__About this task__
Within the data below, copy each line where the string "computer" is found.

[Opening Source records section]

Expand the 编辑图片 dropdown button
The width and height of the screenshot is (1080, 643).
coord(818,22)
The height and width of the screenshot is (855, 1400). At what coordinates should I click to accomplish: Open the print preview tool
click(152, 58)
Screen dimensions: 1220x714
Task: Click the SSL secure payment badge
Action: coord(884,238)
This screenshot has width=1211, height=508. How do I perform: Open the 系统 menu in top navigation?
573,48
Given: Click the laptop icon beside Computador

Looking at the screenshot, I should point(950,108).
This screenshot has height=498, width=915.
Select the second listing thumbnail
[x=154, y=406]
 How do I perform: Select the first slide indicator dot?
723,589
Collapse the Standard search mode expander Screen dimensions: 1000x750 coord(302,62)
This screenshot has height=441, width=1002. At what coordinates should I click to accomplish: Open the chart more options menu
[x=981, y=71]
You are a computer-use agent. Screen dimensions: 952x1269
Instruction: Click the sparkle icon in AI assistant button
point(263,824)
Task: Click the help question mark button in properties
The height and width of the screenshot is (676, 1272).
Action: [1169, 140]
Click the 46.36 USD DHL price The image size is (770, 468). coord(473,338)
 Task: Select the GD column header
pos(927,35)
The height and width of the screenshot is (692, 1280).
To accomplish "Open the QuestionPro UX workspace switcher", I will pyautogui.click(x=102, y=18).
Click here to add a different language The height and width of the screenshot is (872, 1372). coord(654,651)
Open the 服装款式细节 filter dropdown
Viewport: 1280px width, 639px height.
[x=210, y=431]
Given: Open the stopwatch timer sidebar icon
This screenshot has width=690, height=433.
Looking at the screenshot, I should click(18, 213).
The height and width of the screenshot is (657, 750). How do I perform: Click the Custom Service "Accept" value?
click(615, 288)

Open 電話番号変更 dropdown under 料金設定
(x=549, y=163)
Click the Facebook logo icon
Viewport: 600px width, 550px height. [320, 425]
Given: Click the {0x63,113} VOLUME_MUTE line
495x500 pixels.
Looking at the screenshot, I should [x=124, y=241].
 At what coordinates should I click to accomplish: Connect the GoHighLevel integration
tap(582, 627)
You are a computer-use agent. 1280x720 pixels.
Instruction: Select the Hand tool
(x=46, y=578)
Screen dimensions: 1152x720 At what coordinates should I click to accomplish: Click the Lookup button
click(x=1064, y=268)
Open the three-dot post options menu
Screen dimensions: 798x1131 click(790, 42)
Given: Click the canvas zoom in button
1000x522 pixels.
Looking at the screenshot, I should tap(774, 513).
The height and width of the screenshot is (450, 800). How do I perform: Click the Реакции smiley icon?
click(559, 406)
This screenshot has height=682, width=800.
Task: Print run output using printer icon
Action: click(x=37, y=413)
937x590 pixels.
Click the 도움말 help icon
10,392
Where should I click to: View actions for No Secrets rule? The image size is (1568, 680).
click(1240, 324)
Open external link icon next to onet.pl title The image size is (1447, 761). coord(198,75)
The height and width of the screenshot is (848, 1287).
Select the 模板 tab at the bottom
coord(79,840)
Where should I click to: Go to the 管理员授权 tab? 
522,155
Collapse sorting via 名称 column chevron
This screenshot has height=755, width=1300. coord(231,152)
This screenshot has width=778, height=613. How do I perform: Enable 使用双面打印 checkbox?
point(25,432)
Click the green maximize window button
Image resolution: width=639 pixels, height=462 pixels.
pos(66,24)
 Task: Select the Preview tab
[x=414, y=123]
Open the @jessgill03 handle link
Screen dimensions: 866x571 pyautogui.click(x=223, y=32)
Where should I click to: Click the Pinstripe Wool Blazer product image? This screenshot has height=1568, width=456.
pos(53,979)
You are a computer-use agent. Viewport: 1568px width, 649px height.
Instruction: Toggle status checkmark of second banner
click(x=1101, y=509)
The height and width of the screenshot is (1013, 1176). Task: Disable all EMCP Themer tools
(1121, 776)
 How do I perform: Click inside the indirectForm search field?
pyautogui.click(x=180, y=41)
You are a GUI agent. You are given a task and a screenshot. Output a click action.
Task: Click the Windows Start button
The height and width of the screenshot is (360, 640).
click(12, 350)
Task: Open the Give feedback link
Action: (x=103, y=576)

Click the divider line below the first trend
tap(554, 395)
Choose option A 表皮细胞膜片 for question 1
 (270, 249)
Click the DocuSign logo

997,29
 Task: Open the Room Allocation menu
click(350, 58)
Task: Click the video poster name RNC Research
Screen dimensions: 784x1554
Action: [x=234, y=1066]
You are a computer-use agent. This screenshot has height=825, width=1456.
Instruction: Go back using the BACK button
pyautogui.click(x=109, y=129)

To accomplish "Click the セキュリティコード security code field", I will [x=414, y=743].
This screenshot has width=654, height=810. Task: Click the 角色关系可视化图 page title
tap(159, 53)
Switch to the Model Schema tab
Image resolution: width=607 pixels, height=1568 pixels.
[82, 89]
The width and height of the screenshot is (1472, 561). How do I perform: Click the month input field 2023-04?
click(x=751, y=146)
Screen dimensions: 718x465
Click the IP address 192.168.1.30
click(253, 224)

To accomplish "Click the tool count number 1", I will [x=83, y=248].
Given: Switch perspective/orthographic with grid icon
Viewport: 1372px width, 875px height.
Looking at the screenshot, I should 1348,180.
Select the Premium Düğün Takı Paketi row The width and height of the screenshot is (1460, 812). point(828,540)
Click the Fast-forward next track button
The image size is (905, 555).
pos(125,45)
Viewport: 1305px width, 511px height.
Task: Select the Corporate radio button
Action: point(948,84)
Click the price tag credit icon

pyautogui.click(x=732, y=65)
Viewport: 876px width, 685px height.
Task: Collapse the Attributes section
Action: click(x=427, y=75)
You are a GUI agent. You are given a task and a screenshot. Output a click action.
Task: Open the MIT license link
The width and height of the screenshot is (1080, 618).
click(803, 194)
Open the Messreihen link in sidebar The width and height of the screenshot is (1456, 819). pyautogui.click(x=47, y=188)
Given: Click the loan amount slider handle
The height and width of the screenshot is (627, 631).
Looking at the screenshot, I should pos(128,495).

[Closing Source records section]

__Completed exercise__
You are a computer-use agent. Screen dimensions: 952x1269
You are a computer-use agent. 1280x720 pixels.
You are a computer-use agent. Viewport: 1568px width, 649px height.
You are a computer-use agent. This screenshot has height=825, width=1456.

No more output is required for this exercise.